Task to carry out: Rewrite every line of the records below, replacing "icon" with "button" and leaving everything else as it is. Omit the pictures from your answer.

— start Exercise material —

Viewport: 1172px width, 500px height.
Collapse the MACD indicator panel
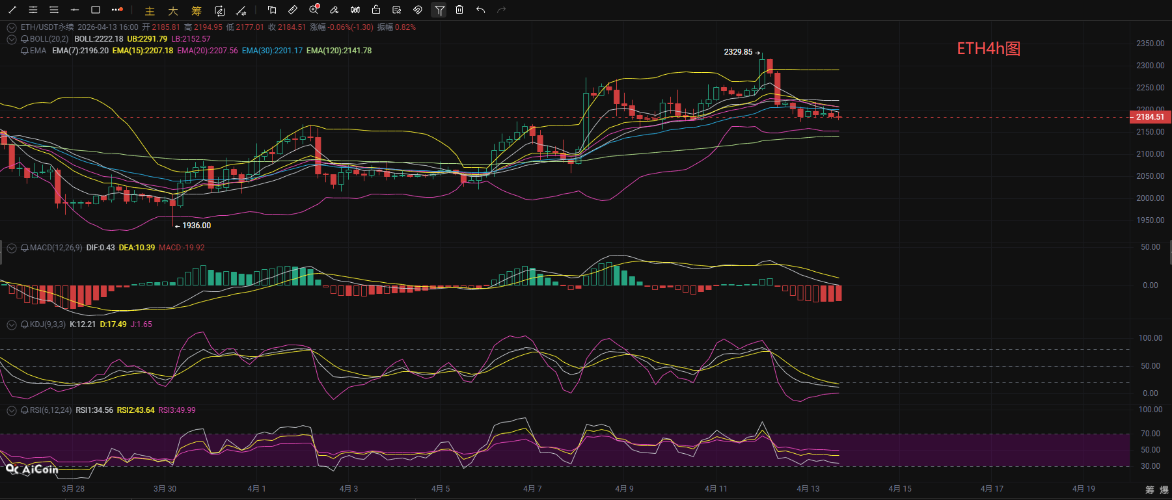point(12,248)
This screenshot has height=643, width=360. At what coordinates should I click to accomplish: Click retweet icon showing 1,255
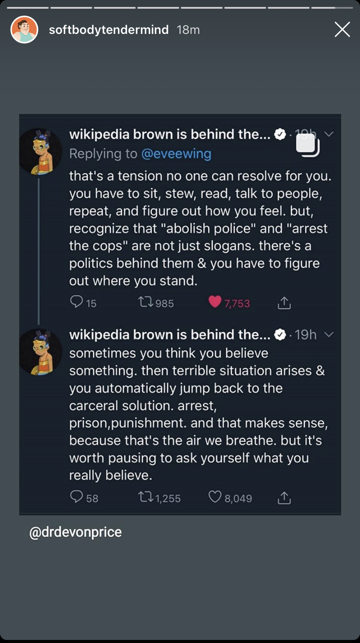144,497
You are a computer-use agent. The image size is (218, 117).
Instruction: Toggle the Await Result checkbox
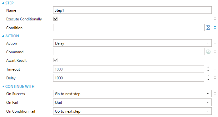[56, 60]
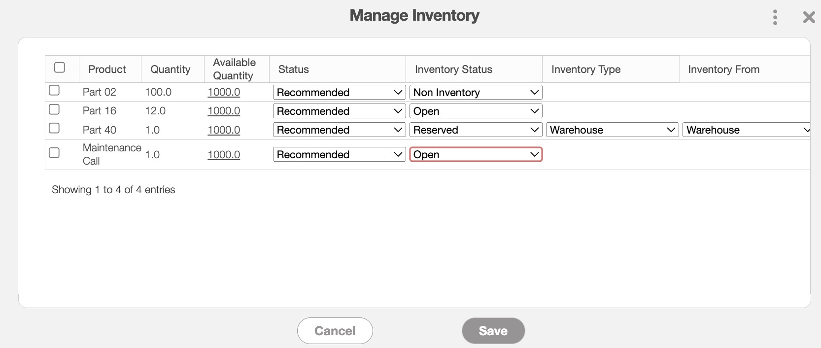
Task: Tick the Maintenance Call row checkbox
Action: click(54, 153)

— end Exercise material —

Result of the task:
Viewport: 1172px width, 500px height.
Collapse the MACD indicator panel
point(12,248)
This screenshot has height=643, width=360. At what coordinates should I click to accomplish: Click retweet button showing 1,255
144,497
You are a computer-use agent. The image size is (218, 117).
Instruction: Toggle the Await Result checkbox
[56, 60]
Task: Tick the Maintenance Call row checkbox
Action: click(54, 153)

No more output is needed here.